*** DATASET RECORDS Section Begins ***

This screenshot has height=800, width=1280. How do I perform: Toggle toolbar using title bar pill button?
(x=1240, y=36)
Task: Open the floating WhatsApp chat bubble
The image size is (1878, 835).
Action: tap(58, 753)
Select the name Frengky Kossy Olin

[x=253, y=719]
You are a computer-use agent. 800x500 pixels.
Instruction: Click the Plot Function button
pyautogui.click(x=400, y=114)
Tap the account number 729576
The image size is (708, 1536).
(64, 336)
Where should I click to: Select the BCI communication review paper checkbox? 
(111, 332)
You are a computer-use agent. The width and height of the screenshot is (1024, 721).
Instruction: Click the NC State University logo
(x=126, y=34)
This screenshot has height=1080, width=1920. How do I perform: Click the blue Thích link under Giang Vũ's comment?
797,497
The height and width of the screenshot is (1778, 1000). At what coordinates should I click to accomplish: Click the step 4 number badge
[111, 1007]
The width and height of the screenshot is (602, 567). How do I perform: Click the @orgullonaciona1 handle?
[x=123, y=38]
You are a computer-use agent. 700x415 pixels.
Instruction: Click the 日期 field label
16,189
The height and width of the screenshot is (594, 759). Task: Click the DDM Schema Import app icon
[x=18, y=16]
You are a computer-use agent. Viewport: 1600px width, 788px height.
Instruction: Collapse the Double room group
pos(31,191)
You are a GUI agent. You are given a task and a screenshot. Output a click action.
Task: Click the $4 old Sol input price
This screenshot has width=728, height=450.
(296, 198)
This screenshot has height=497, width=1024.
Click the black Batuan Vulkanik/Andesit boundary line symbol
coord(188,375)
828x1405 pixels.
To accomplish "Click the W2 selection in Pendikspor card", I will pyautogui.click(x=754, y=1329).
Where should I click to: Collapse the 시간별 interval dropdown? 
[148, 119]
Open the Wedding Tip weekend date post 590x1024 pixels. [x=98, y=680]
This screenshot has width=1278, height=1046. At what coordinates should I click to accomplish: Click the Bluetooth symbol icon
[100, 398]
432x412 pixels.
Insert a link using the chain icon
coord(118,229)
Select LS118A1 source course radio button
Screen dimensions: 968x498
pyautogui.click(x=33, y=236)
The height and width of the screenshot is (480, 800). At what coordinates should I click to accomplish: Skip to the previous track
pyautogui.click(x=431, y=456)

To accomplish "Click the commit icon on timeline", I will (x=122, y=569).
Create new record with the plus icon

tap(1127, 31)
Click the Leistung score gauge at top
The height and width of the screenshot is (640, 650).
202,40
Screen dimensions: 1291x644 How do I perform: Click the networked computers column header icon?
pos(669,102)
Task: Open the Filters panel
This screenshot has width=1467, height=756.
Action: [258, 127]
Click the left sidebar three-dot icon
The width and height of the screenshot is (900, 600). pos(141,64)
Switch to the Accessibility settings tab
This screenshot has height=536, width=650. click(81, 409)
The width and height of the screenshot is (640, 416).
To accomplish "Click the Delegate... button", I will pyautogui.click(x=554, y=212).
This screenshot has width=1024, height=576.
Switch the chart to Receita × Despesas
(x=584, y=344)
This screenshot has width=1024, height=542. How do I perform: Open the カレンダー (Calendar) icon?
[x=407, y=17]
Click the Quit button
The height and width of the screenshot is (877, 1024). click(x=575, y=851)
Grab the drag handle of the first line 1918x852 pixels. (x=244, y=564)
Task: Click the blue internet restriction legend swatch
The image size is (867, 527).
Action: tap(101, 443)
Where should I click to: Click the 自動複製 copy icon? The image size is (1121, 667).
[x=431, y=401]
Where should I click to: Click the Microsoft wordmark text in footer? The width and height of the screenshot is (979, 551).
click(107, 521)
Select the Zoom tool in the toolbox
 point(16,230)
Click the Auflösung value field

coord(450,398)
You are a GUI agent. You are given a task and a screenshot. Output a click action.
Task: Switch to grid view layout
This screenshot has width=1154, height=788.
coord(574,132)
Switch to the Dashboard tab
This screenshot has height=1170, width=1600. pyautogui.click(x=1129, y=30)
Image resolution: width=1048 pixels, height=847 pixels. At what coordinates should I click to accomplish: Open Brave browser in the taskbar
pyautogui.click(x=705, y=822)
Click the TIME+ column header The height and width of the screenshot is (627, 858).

*** DATASET RECORDS Section Ends ***

**AIM OF THE TASK**
Search the records for the string "agent" and, wherever a line contains it, please copy that line.

**ANSWER TO THIS EXERCISE**
You are a computer-use agent. 800x500 pixels.
You are a computer-use agent. The width and height of the screenshot is (1024, 721).
You are a computer-use agent. 700x415 pixels.
You are a computer-use agent. Viewport: 1600px width, 788px height.
You are a GUI agent. You are given a task and a screenshot. Output a click action.
You are a GUI agent. You are given a task and a screenshot. Output a click action.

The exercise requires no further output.